Les résultats de la France en matière de directives anticipées ne sont ni meilleurs ni pires que ceux de ses voisins. Une manière de les améliorer pourrait consister à ouvrir des consultations de fin de vie, où les gens puissent venir poser des questions relatives à la fin de vie et à leur mort. Elles permettraient de connaître l'état actuel du droit, les conditions de la mort, ou les effets de sa mort sur ses proches. Je signale qu'une initiative, appelée « les cafés mortels », rencontre un certain succès, et permet de débattre de la mort sous tous ses aspects.

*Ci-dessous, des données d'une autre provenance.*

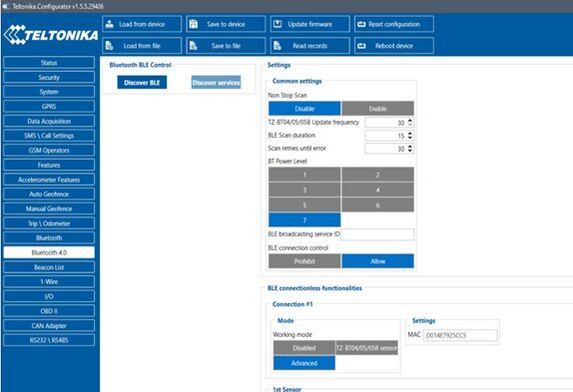Increase TZ-BT04/05/05B Update frequency value
This screenshot has width=573, height=392.
point(410,120)
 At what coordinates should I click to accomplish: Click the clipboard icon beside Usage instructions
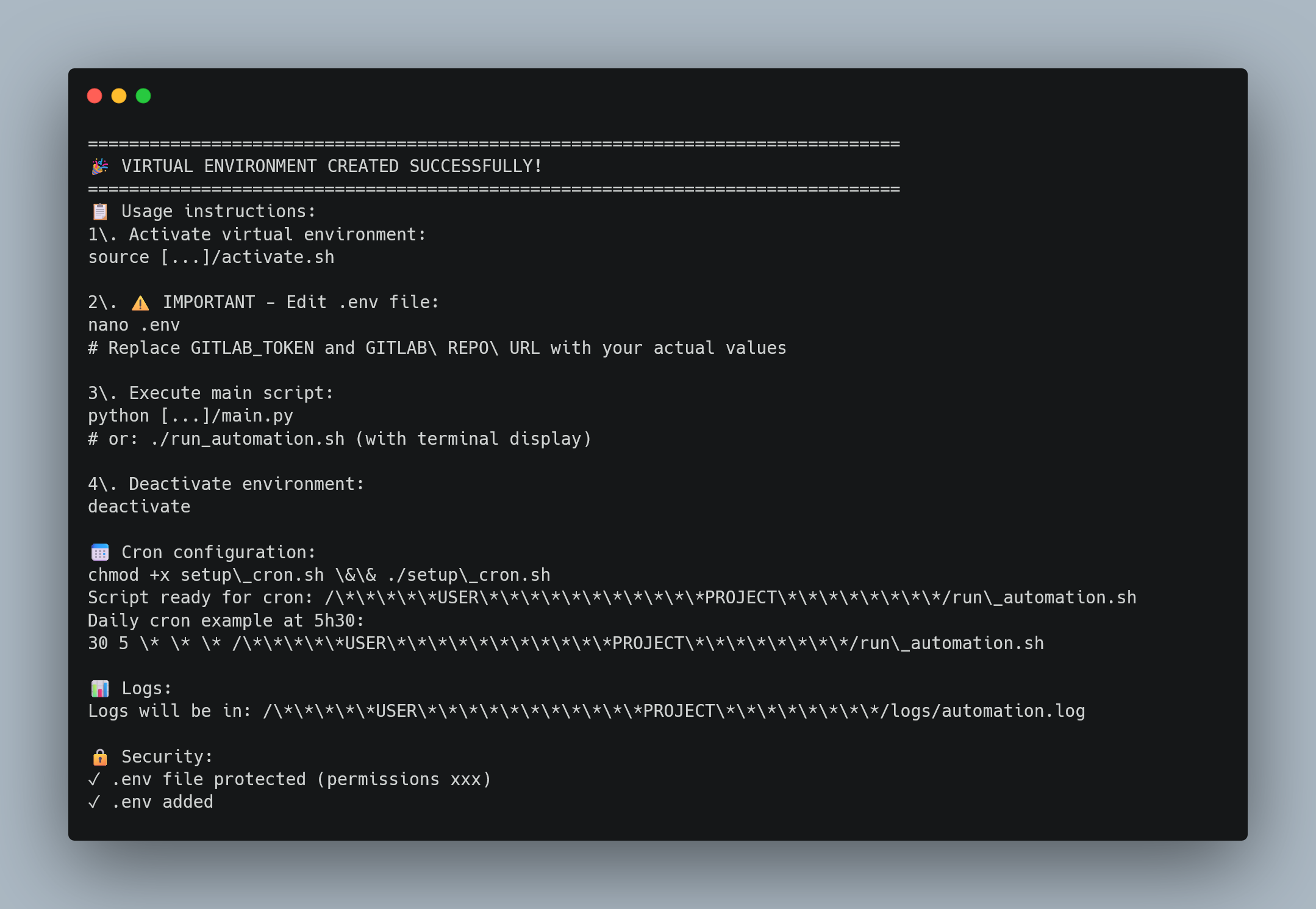(x=99, y=212)
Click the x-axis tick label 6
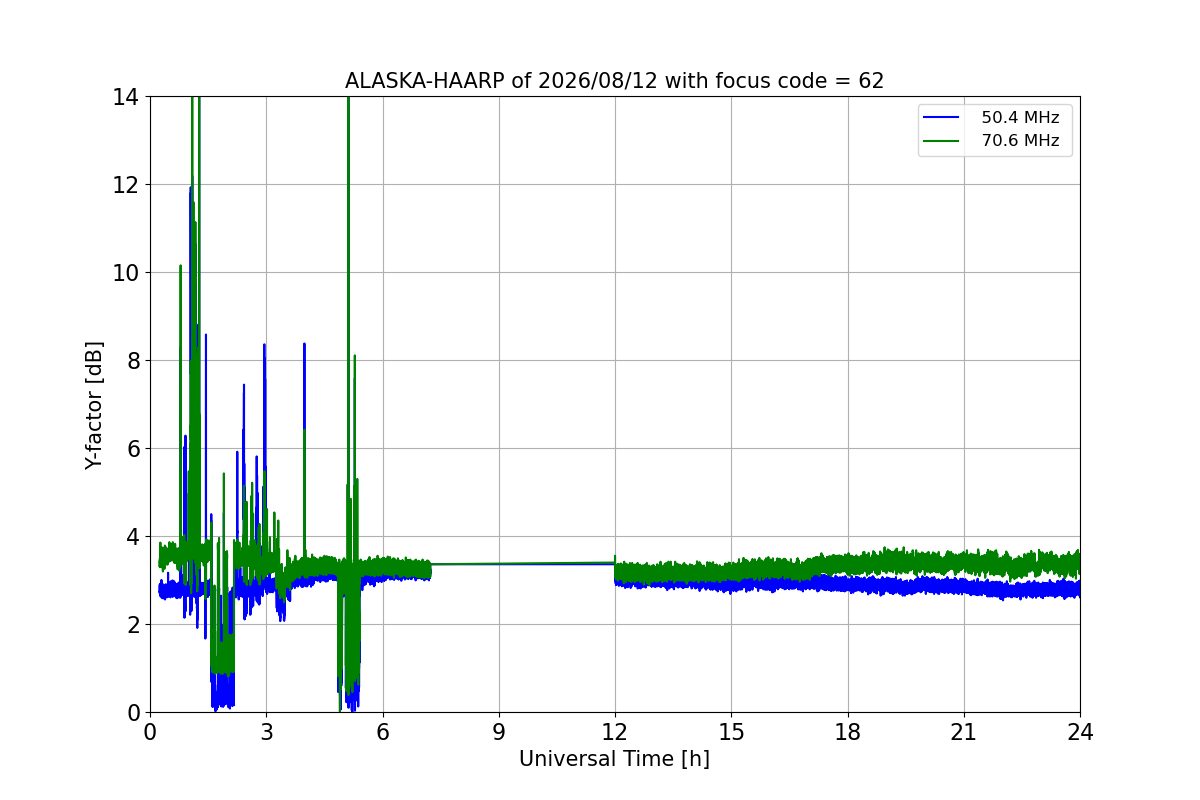This screenshot has width=1200, height=800. click(383, 732)
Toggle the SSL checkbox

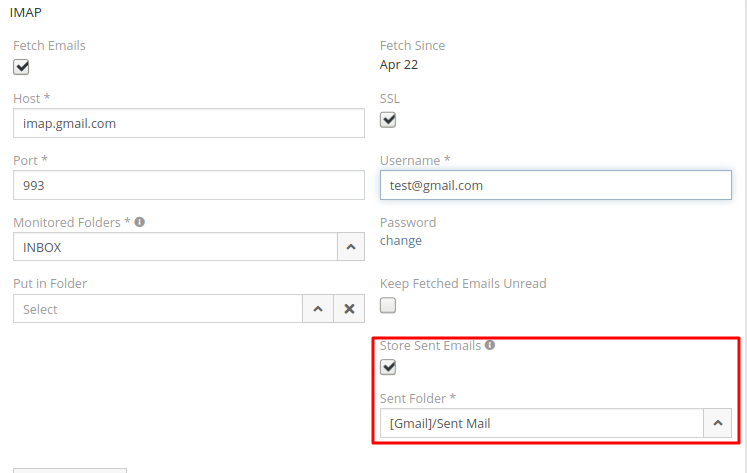coord(388,120)
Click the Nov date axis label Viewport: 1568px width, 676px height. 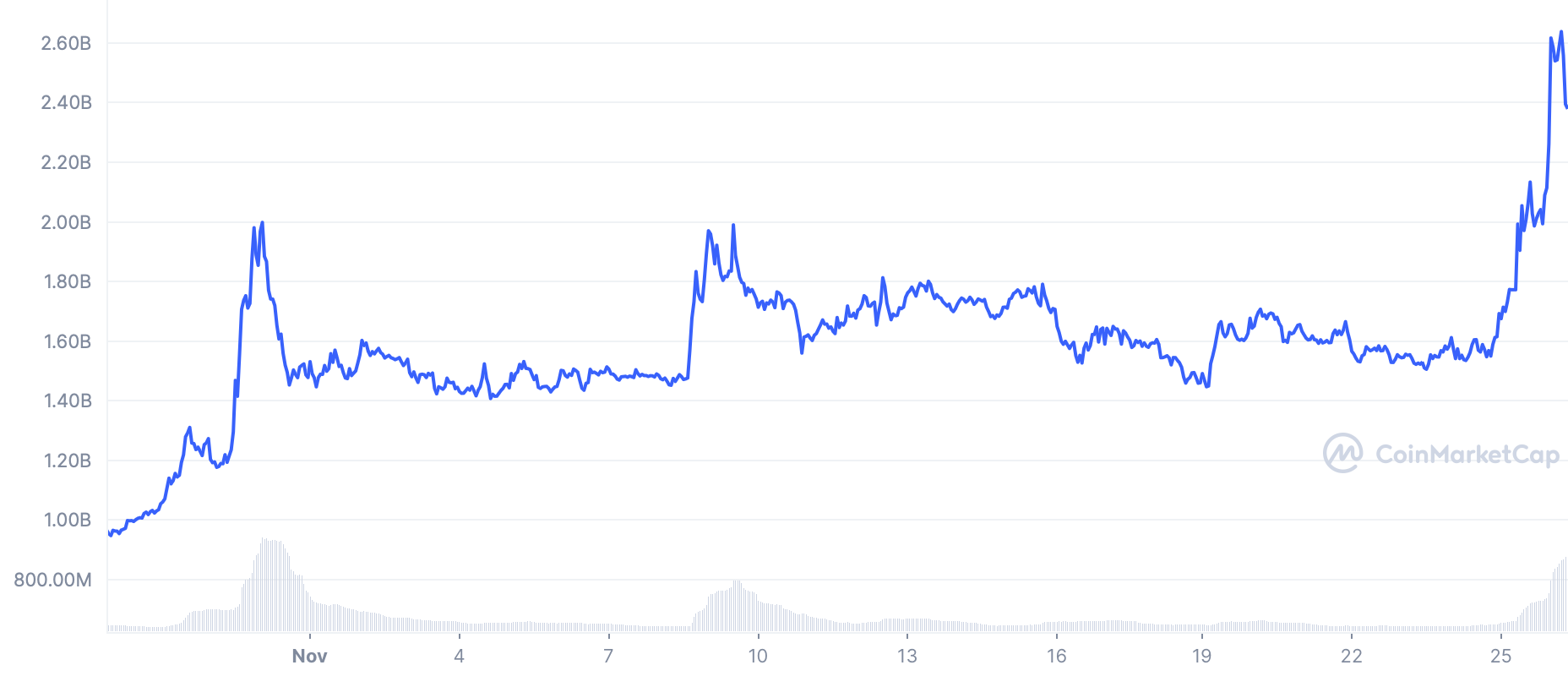(309, 656)
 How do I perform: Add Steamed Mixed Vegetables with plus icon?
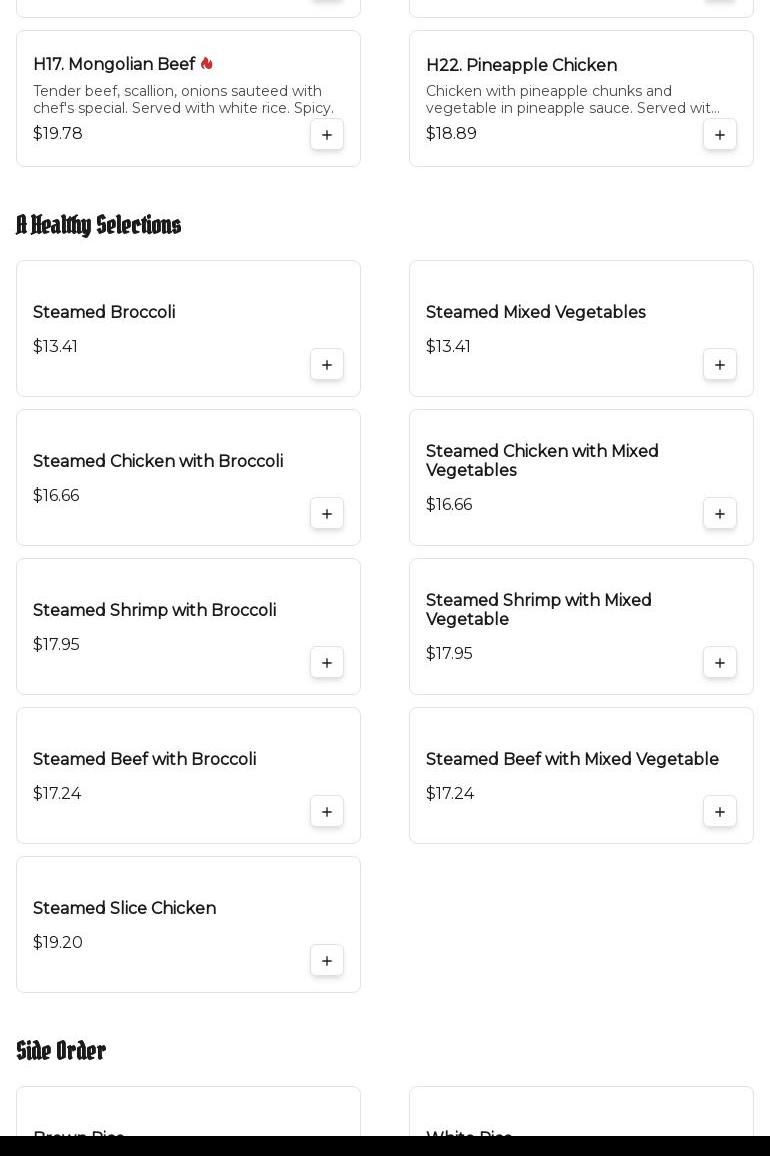point(720,365)
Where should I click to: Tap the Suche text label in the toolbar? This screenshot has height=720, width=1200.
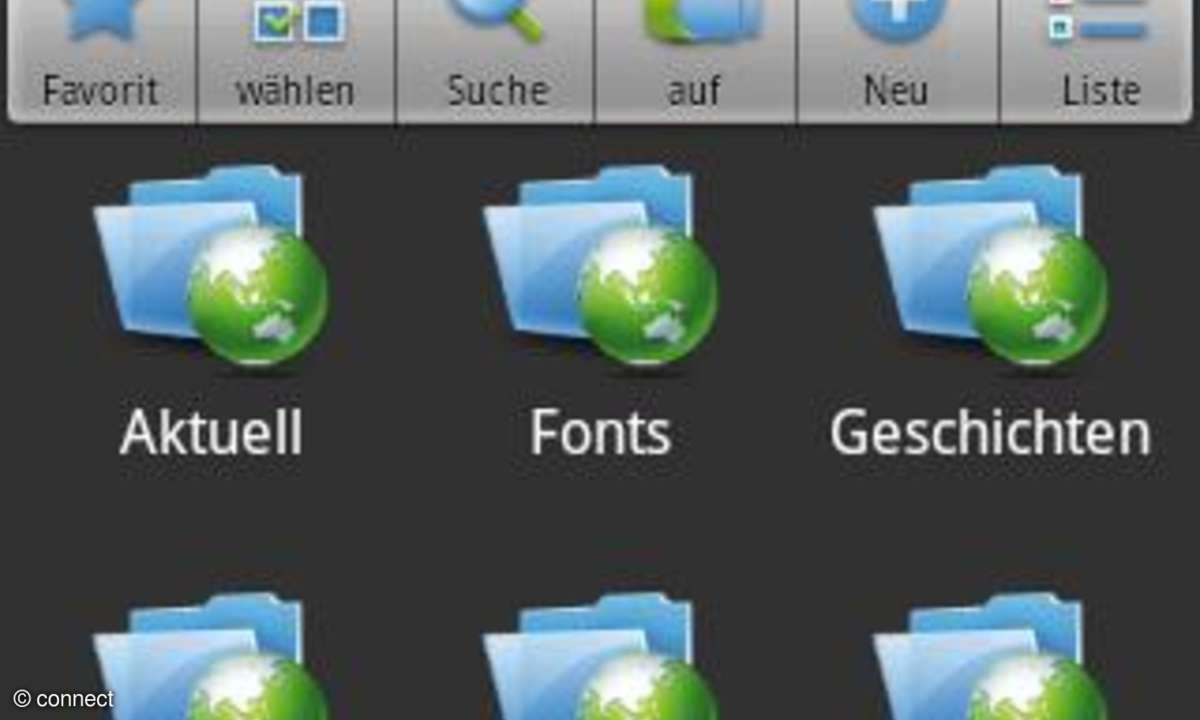point(497,91)
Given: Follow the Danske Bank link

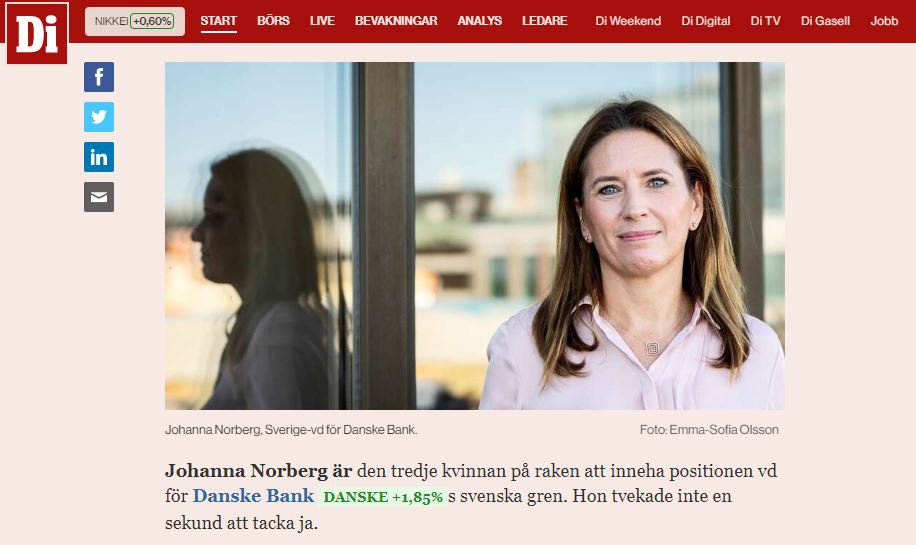Looking at the screenshot, I should (x=253, y=496).
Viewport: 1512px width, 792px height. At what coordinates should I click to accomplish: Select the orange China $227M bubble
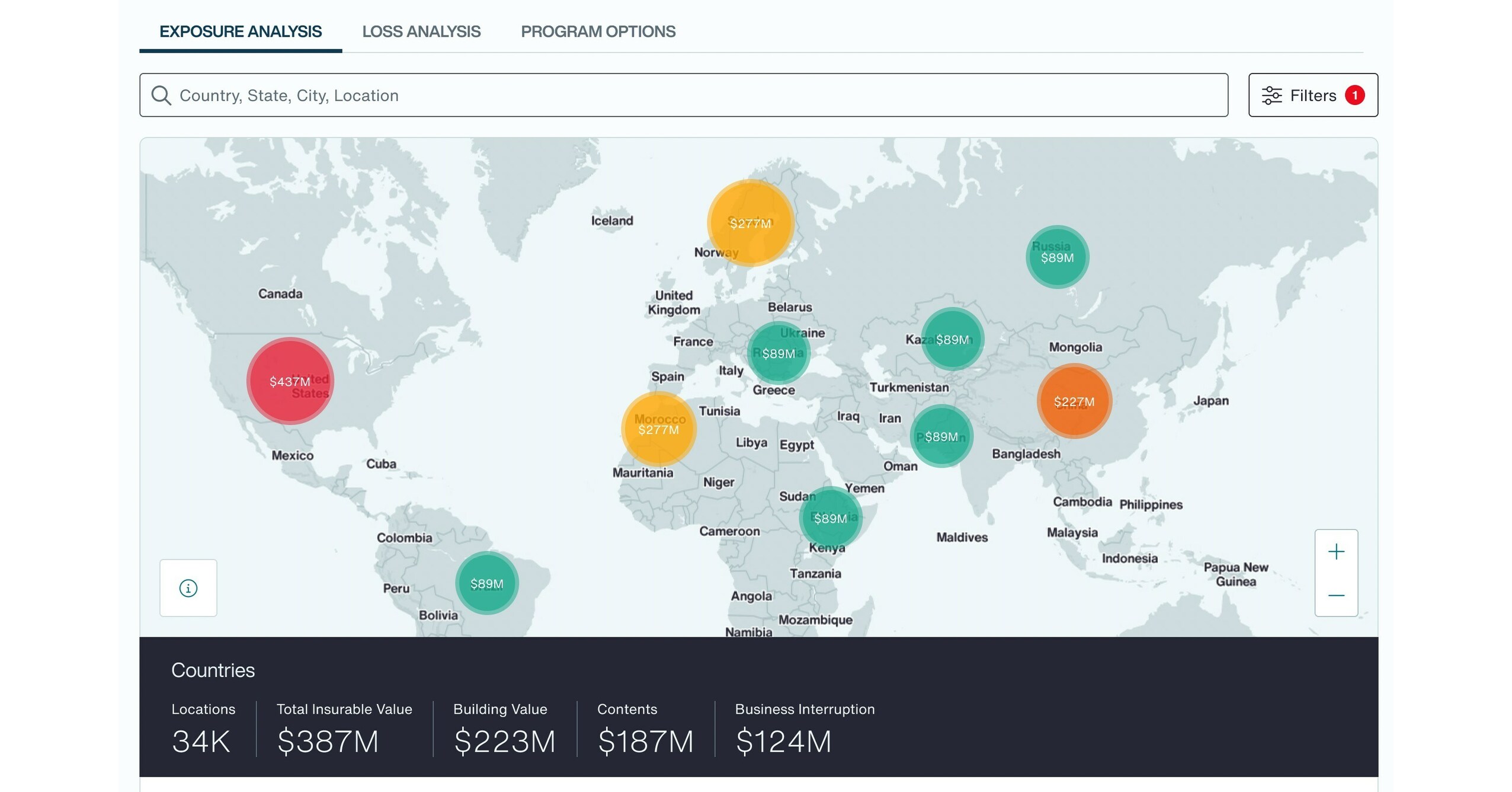point(1075,401)
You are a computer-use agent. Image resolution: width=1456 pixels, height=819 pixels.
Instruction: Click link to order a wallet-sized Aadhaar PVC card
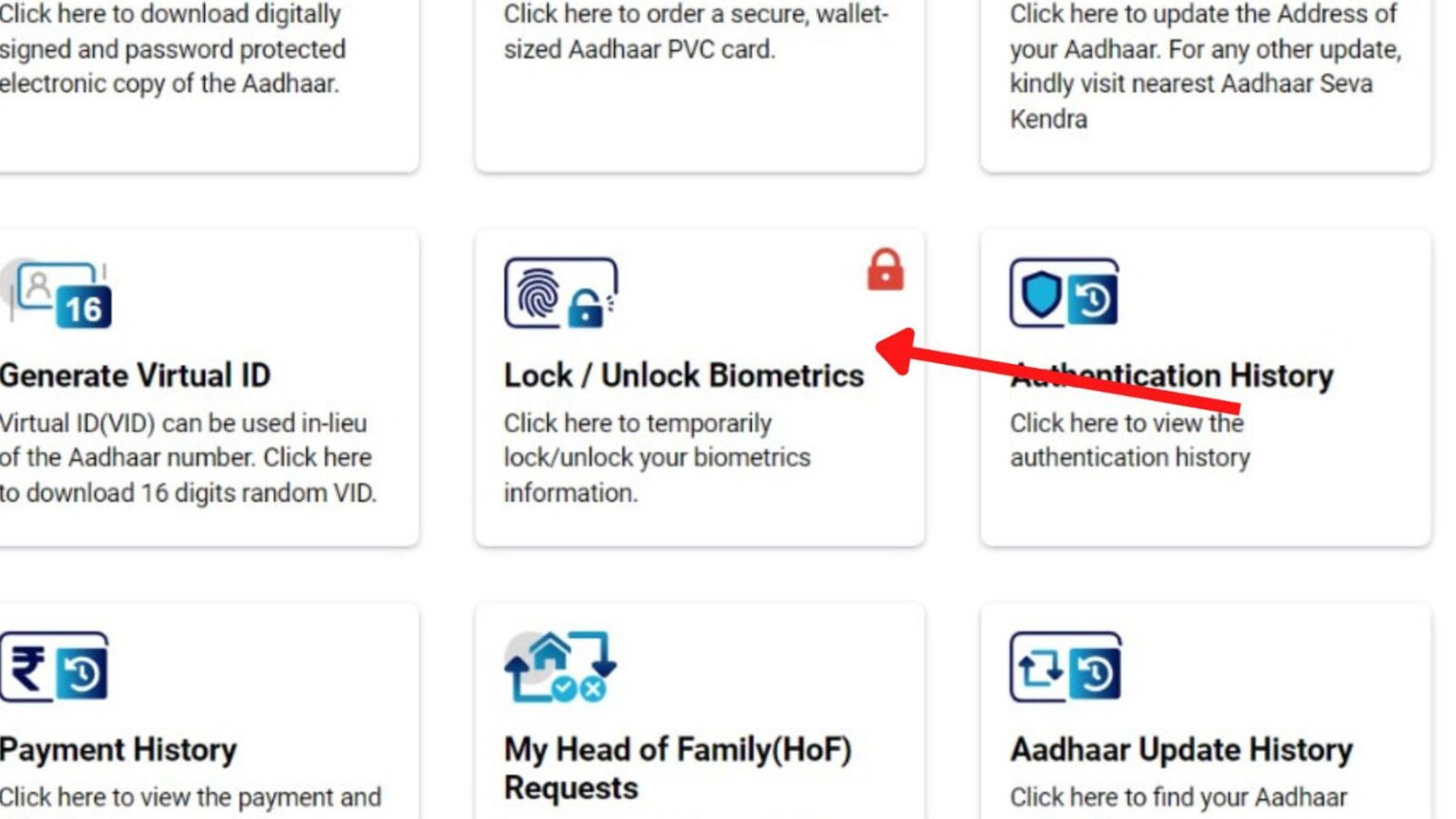coord(692,28)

Mon propos, évidemment, ne consiste pas du tout à proposer un droit universel à l'accès au suicide assisté et à l'euthanasie. Au Canada, où une loi d'aide active à mourir a été adoptée en 2016, des patients en situation de très lourd handicap ou atteints par une maladie neurologique évoluée et dégénérative, et qui présentaient des souffrances insupportables attestées, ont immédiatement contesté le caractère inégalitaire de cette loi. La Cour suprême du Québec, puis celle du Canada, leur ont donné raison en élargissant les conditions d'accès à l'aide à mourir et en supprimant les termes de « maladie évolutive à pronostic vital engagé à court et moyen terme », qui étaient les mêmes que ceux figurant dans votre projet de loi. La même chose s'est produite en Belgique et aux Pays-Bas, et il me semble certain qu'elle se produira en France si la loi reste en l'état, parce qu'elle génère de fortes inégalités entre les citoyens. Je n'ai pas voulu dire autre chose.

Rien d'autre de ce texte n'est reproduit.